Bose should know. His enterprise, consisting of pencil portraits of 94 contemporary Indian artists was earlier exhibited in Mumbai's Sakshi Art Gallery, where these pictures, identical in their size and framing, were installed on the wall with hinges to take the effect of leaves from a book. As the visitor walked from one frame to the next he was conscious of flipping a page. It is a compilation of all the artists that Bose feels have contributed in the development of contemporary Indian art. These include Atul Dodiya, Bikash Bahattacharjee, Kanai Kunjhiraman, Ganesh Pyne and Bose himself, amongst the many others.
The exhibition's title, De Curating - Indian Contemporary Artists, naturally elicits the question `What is de curating?' "It's my take on the lack of honesty within the area of curatorship in India. Artists have taken the back seat while most of all curatorship is gossip-based promotion." It doesn't take long to realise that Bose is serious about documentation, borne out of his concern at the impermanence of memory. Since "end of memory is death" he is constantly trying to record things and make them worthy museum pieces. Added to this is his interpretation of the state of Indian contemporary art which is more like a trans-global hotchpotch, "wherein we are losing our indigenousness."
Three years ago, armed with his camera and lots of roll Bose travelled extensively, culling out artists and clicking pictures of all those who he felt had had a role to play in the flowering of modern Indian art. It took him six months to reproduce these photographs into drawings, which are now put up for review. A companion to the exhibit is a book by the same name as the exhibit, which was released by acclaimed filmmaker Adoor Gopalakrishnan. "It is a happy coincidence that I inaugurated Bose's first exhibition here in Kochi itself and now I'm here to release his book." Mr. Gopalakrishnan, who admits to getting his inspiration from the visual arts says, "Bose's current exhibit can truly be called monumental. What is exciting is that the portraits are not mere replicas of the photographs but contain a part of Bose's own personality. The artist's role does not stop at the plane of conception or search, his art is a work in progression."

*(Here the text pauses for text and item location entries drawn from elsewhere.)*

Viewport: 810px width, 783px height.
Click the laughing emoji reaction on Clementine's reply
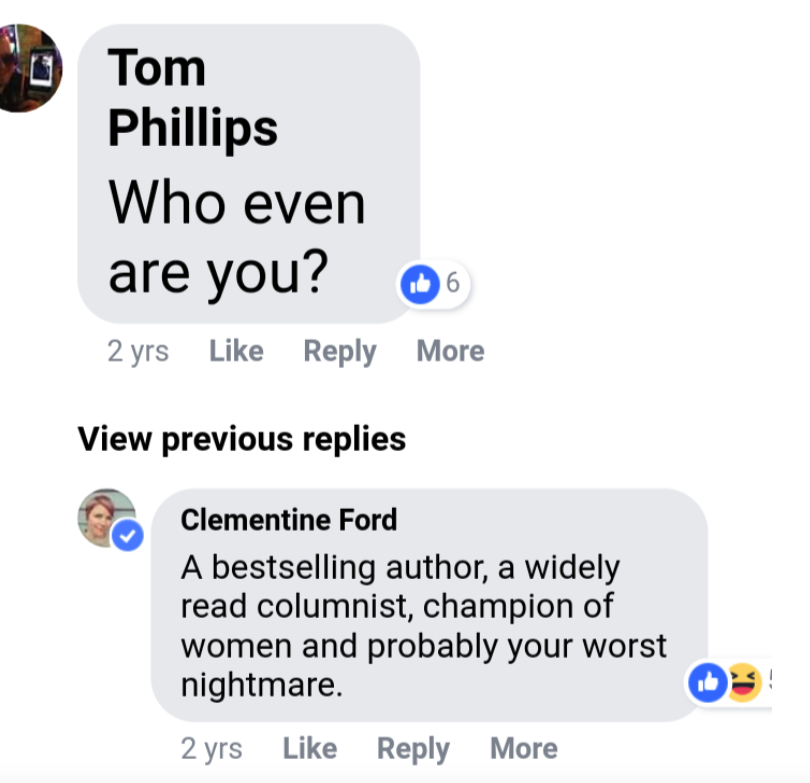point(742,683)
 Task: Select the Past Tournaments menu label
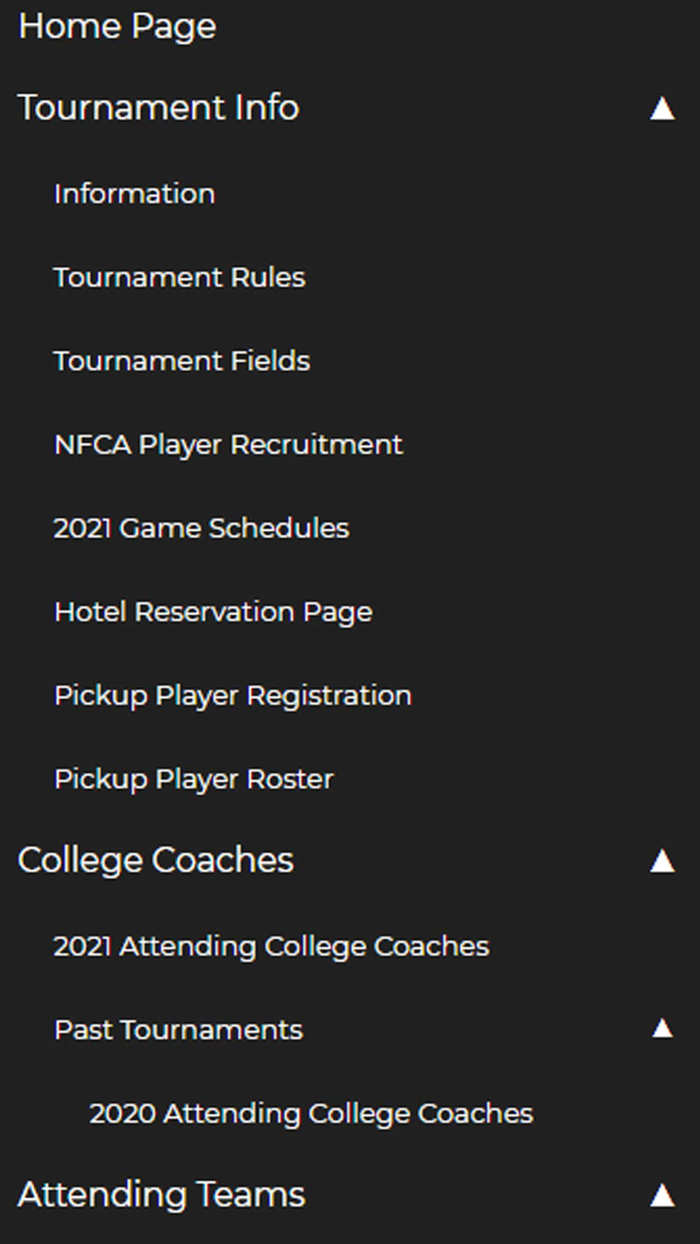(178, 1030)
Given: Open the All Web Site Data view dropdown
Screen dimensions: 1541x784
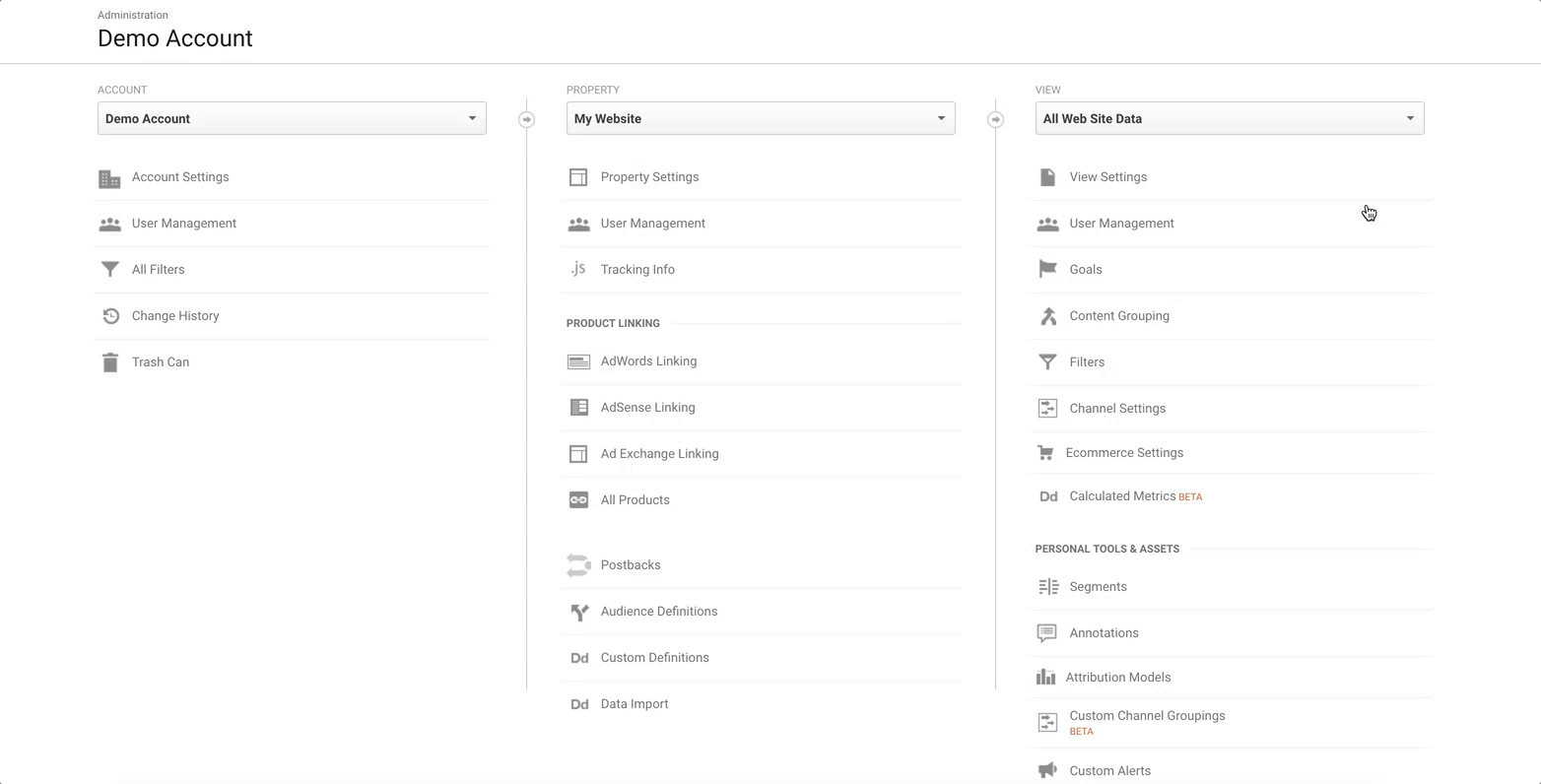Looking at the screenshot, I should tap(1229, 119).
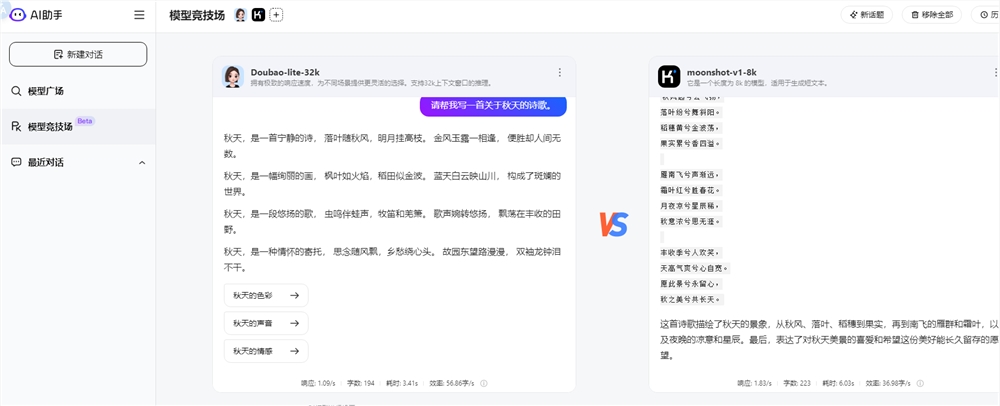
Task: Open 模型广场 in the sidebar
Action: coord(45,91)

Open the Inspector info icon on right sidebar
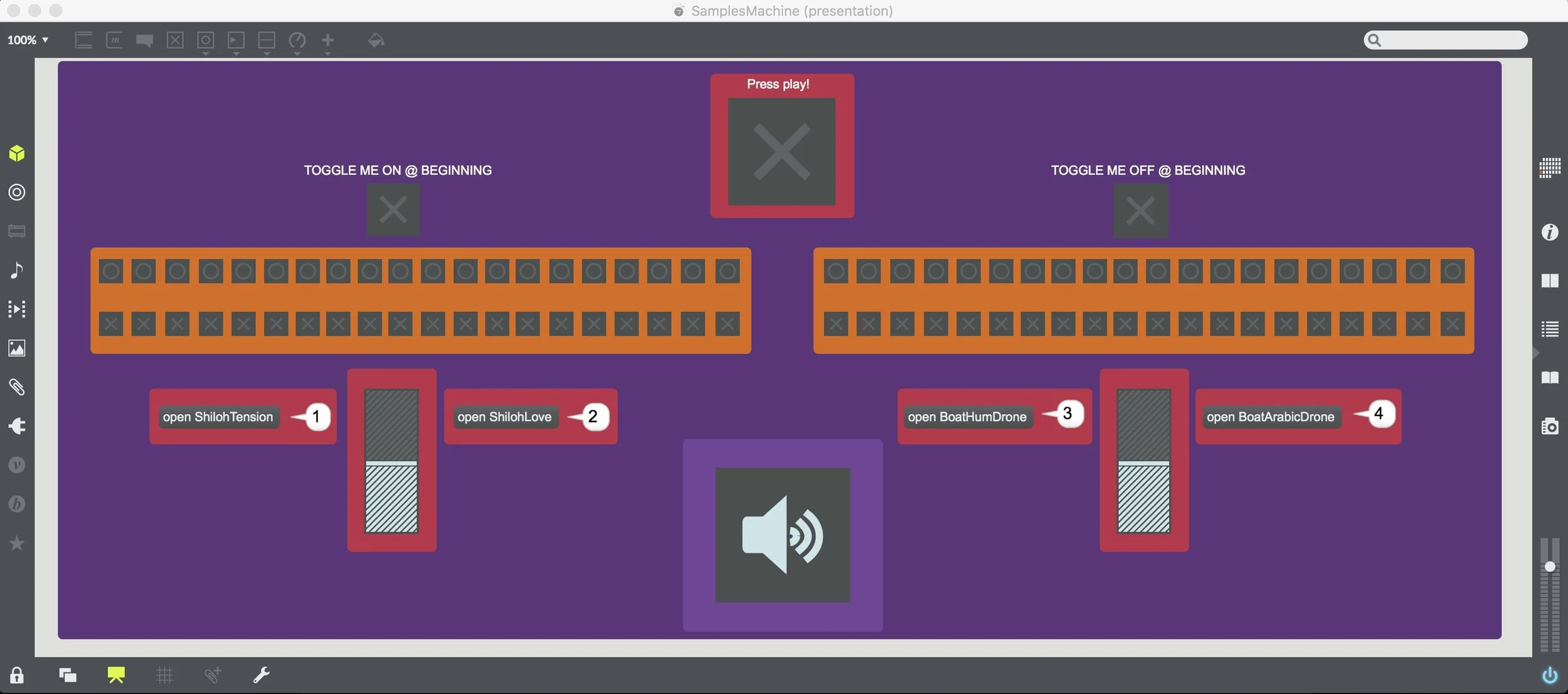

What is worth noting is that each artwork is meticulously framed. The portraits are mounted on gold and silver leaf and the name of the artist is stuck under the portrait. Each frame is marked ICA, for Indian Contemporary Artist, and the year 2003 is written to the side. Bose pulls all stops to ensure that the show encapsulates his belief in these men and women, and whose contributions he wants to attest. In his book, the portrait is accompanied by a short write up about the artist in question. Earlier, Bose had posed the query, "How is your personal or collective memory or history manifested in your work?" Some responded. These statements too find mention. Definitely, definitely a must see, the show is on till the July 26.